### Excerpt provided
The trade against bin-packing: this version requires holding the entire bin in memory at once (~128 MB plus overhead). For Artemis-typical bin sizes that's fine; for larger bins, replace step 2 with a streaming k-way merge over already-sorted source files. The Z-order variant differs only in how the sort keys are computed — replace step 3's lexsort_to_indices with a Z-order-key computation followed by an integer sort.


Key Takeaways

  • The small-file problem is structural: ingest commits at a cadence faster than the target file size justifies produce small files; over time the file count grows linearly with commit count and per-file overhead dominates query latency.
  • Compaction is an overwrite commit that uses the Module 2 CAS protocol. It is safe under concurrent reads (snapshots are immutable; readers pinned to the pre-compaction snapshot see the old files) and safe under concurrent writes (the CAS protocol orders them).
  • Three compaction strategies with different tradeoffs: bin-packing (cheap, content-agnostic; doesn't improve clustering), sort-based (adds a sort; improves clustering on a single linear order), Z-order (adds Z-order key computation plus sort; improves multidimensional clustering at modest extra cost).
  • Resource pacing matters. Naive compaction degrades the live workload. Production compactors run with explicit bandwidth budgets, parallelism caps, and quiet-window scheduling.
  • Manifest compaction is the structural analog at the metadata layer. Both data file and manifest compaction follow the same overwrite-commit pattern; manifest compaction is cheaper because the metadata is much smaller than the data.

### Problem 1
In the rows, copy everything from the line containing "Zimní dovolená (59, 2011)" down to the line containing "Ztráty a nálezy (56, 2101)", substituting "Venkovní" for "Zahradní" and keeping all else the same.

### Records to use
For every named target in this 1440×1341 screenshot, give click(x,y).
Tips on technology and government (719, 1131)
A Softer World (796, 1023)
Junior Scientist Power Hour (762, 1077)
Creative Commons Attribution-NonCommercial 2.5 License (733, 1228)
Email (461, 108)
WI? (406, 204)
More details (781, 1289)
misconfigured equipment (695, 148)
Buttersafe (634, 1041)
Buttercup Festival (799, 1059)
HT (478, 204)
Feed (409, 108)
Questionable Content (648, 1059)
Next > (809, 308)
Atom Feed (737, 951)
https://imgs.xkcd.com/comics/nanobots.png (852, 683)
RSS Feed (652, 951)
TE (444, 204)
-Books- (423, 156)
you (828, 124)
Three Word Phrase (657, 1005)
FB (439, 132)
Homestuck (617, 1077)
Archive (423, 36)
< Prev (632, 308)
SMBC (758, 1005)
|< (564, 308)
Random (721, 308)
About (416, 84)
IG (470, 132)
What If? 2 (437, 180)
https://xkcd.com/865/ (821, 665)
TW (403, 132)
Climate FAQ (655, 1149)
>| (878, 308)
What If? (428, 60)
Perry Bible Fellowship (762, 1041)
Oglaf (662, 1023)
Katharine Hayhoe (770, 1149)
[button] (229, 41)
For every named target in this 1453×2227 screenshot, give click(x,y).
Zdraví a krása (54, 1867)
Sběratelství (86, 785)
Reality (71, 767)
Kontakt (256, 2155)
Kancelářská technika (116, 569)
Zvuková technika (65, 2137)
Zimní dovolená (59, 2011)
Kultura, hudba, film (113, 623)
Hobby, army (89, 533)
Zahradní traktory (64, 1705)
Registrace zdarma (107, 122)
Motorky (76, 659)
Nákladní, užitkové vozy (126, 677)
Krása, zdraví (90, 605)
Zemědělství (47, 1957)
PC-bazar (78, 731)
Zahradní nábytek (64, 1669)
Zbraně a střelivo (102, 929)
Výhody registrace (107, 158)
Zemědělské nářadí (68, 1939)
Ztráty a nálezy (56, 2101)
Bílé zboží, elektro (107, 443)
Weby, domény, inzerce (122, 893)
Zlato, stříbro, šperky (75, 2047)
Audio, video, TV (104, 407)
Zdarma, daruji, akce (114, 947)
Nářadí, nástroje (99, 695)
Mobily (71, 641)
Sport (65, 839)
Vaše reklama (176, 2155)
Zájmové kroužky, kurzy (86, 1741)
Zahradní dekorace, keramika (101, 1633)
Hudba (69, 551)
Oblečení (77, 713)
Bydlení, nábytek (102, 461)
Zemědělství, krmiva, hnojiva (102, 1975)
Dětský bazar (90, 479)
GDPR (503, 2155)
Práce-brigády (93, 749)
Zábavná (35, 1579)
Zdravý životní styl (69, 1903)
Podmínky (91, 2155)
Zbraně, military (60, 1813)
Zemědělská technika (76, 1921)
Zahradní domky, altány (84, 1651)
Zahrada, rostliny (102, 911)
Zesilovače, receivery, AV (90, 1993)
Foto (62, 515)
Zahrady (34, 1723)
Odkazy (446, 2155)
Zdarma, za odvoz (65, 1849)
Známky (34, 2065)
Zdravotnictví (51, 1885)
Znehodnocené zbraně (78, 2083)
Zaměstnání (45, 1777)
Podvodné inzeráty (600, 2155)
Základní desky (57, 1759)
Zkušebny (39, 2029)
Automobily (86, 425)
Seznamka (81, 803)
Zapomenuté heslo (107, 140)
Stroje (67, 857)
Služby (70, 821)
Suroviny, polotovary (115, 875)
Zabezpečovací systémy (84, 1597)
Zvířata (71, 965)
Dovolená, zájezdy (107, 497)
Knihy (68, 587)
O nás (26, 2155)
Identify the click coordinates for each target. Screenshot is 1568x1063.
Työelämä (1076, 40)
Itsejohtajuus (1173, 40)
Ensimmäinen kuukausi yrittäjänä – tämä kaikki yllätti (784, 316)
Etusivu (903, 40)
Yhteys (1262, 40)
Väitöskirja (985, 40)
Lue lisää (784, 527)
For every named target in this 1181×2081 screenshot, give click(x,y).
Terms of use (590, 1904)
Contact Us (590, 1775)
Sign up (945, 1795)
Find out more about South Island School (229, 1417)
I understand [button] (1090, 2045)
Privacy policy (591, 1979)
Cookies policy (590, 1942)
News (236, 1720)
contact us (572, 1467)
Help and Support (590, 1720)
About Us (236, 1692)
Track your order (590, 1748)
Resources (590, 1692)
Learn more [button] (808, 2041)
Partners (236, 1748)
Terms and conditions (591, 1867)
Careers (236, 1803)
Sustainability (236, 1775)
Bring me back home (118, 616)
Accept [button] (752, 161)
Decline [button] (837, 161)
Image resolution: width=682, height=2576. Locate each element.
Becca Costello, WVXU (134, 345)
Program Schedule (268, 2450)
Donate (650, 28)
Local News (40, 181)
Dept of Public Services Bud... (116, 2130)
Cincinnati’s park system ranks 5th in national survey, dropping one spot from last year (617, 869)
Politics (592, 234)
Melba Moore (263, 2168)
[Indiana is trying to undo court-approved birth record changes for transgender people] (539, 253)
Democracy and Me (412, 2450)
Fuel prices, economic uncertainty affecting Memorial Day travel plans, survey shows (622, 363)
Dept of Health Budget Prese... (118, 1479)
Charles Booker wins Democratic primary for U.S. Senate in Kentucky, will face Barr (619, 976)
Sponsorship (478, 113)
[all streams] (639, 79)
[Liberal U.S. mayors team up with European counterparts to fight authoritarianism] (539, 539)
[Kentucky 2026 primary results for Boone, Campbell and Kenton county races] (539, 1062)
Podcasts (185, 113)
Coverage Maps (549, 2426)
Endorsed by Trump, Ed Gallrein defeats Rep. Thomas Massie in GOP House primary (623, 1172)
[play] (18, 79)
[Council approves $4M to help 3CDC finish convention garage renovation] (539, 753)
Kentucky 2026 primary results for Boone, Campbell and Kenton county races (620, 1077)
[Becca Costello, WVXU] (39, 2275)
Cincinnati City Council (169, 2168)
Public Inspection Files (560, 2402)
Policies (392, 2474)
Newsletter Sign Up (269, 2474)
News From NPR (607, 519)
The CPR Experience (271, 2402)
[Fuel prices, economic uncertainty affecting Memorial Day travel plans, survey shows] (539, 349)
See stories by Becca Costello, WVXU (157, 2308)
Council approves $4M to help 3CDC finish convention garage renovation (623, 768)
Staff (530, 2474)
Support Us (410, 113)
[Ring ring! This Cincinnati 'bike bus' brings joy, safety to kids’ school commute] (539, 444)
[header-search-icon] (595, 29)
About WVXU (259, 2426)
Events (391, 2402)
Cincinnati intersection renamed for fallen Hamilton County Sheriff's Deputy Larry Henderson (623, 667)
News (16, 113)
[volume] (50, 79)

### Problem 2
According to the compaction excerpt, why is manifest compaction cheaper than data file compaction?

### Task solution 1
Zimní dovolená (59, 2011)
Kultura, hudba, film (113, 623)
Hobby, army (89, 533)
Venkovní traktory (64, 1705)
Registrace zdarma (107, 122)
Motorky (76, 659)
Nákladní, užitkové vozy (126, 677)
Krása, zdraví (90, 605)
Zemědělství (47, 1957)
PC-bazar (78, 731)
Venkovní nábytek (64, 1669)
Zbraně a střelivo (102, 929)
Výhody registrace (107, 158)
Zemědělské nářadí (68, 1939)
Ztráty a nálezy (56, 2101)

### Task solution 2
The metadata is much smaller than the data.